La prospérité réelle d’une société quelle qu’elle soit s’appuie sur de multiples piliers :
- un haut niveau « d’intelligence » (éducation, culture, démocratie)
- la capacité à produire évidemment en s’appuyant sur les compétences mais aussi sur des infrastructures de qualité
- l’intégration sociale notamment par le travail pour tous et la lutte contre l’exclusion
- l’égalité de droits et l’équité matériellement parlant, la solidarité et le lien social pour affronter les aléas
- un haut niveau de mobilisation du capital au service de l’économie (dite « réelle » – il existerait donc une économie virtuelle ? mais pour quoi ? Pour qui ?)
- et enfin un haut degré d’autonomie : énergétique, politique et financière par exemple
On voit tout de suite que la Bretagne a toutes les cartes en main pour réussir mais…
Mais ses talents et ses élites quittent le territoire en masse pour trouver du travail une fois formés ;
Mais la Bretagne ne produit que peu de valeur ajoutée malgré la reconnaissance dont joui les compétences et le savoir-faire des bretons ;
Mais le chômage qui progresse fortement risque de miner la solidarité naturelle des bretons ;
Mais la rupture des équilibres territoriaux historiques qui ont structuré la société bretonne, commence à diviser les bretons ;
Mais l’épargne des bretons est dissipée et dispersée de manière inefficace et improductive ;
Mais les décisions qui concernent les bretons dans le domaine politique ou entrepreneuriale sont prisent ailleurs et l’énergie bretonne est importée (en plus d’être polluante ou nucléaire).
Le projet de la liste « Oui, la Bretagne » consiste à faire réussir la Bretagne en effaçant, un à un, tous ces « Mais » qui nous empêchent de nous épanouir.

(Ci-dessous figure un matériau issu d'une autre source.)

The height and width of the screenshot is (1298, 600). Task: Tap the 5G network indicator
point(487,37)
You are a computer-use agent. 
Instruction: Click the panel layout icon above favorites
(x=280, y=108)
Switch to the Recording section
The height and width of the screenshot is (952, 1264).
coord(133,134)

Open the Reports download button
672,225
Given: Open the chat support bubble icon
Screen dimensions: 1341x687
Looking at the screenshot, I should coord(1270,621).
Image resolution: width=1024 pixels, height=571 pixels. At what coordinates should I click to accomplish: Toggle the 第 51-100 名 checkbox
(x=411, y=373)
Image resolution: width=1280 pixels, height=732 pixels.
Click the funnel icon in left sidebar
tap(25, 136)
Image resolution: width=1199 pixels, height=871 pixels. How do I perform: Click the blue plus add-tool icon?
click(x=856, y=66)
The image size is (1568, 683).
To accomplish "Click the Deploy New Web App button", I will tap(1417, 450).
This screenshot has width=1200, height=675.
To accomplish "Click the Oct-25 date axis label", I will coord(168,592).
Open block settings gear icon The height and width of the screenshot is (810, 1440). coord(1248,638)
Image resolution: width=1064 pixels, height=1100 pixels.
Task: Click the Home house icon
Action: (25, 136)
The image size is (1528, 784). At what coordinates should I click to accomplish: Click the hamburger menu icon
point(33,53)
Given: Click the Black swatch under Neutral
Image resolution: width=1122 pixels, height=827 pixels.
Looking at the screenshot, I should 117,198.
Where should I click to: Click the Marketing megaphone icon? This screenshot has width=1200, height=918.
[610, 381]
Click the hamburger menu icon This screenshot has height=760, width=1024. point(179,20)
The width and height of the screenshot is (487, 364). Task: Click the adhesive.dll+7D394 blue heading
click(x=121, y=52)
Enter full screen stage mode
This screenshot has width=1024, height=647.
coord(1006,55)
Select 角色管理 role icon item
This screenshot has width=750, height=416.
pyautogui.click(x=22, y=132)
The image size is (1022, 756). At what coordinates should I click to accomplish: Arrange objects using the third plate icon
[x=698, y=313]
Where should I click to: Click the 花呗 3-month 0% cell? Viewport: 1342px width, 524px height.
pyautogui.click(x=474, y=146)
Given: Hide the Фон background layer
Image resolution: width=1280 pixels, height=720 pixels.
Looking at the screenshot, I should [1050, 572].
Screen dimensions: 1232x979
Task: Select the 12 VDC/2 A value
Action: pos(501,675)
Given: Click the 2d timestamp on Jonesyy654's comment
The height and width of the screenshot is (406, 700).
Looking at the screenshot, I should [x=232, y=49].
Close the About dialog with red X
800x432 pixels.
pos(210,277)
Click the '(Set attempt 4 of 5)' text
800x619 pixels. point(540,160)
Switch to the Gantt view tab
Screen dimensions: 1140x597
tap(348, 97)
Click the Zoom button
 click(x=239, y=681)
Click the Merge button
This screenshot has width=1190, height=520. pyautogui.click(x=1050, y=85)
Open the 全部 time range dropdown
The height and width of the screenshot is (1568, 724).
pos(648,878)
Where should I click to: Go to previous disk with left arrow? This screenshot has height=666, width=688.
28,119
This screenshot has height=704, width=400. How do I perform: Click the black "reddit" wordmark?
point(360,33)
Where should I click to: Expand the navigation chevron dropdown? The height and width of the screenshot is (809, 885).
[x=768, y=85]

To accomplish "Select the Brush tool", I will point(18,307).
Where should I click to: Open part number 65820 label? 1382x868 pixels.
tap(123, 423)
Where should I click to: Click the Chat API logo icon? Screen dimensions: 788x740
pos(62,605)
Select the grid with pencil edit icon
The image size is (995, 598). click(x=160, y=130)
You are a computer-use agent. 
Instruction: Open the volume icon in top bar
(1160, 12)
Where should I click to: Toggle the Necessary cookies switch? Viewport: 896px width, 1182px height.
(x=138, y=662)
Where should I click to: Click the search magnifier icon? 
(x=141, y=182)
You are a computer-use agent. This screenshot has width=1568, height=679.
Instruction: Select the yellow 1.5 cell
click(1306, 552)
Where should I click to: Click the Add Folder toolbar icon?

Nous voulons aider les entreprises bretonnes à se financer localement, pour décider ici en Bretagne et pour qu’elle puisse sans crainte se tourner vers l’innovation et un développement économiquement et socialement durable. Pour que le chômage baisse en Bretagne. Pour que les jeunes bretons puissent travailler et vivre au Pays. Pour favoriser les modèles coopératifs et mettre en œuvre, ici, une économie de marché qui ne soit pas une jungle. Pour que l’équilibre territorial qui fait historiquement notre force ne soit pas rompu.